- _WHAT TO WORK ON_:
The line holding "The width and height of the screenshot is (596, 568)." and every line after it through the end of the entries below: retype these exactly and nothing more.

- _RECORDS SUPPLIED_:
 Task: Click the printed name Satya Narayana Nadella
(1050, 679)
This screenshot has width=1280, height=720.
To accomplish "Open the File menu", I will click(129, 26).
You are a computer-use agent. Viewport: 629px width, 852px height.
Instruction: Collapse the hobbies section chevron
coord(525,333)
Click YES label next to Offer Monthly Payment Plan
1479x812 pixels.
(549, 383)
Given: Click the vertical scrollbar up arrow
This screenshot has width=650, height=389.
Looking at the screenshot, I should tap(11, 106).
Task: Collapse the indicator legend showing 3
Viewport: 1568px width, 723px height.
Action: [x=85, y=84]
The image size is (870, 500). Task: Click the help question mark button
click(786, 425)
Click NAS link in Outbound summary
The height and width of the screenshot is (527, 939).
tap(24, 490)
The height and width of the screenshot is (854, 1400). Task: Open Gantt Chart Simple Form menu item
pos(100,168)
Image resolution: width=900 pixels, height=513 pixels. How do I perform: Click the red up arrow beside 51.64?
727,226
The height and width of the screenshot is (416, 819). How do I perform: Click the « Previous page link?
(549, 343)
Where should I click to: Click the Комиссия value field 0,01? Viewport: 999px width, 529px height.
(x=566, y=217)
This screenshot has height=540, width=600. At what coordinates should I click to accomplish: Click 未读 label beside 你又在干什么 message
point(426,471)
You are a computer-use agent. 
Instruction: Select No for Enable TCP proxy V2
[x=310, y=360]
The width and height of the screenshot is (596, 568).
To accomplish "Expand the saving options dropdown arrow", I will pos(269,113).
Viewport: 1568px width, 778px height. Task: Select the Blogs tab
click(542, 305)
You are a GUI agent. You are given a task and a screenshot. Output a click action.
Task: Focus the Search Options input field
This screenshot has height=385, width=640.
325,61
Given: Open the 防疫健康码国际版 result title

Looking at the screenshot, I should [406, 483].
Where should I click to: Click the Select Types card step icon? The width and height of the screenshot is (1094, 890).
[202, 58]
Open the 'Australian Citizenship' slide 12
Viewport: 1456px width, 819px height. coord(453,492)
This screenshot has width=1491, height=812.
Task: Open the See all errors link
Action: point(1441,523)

- _RESULT OF THIS EXERCISE_:
The width and height of the screenshot is (596, 568).
To accomplish "Expand the saving options dropdown arrow", I will pos(269,113).
Viewport: 1568px width, 778px height. Task: Select the Blogs tab
click(542, 305)
You are a GUI agent. You are given a task and a screenshot. Output a click action.
Task: Focus the Search Options input field
This screenshot has height=385, width=640.
325,61
Given: Open the 防疫健康码国际版 result title

Looking at the screenshot, I should [406, 483].
Where should I click to: Click the Select Types card step icon? The width and height of the screenshot is (1094, 890).
[202, 58]
Open the 'Australian Citizenship' slide 12
Viewport: 1456px width, 819px height. coord(453,492)
This screenshot has width=1491, height=812.
Task: Open the See all errors link
Action: point(1441,523)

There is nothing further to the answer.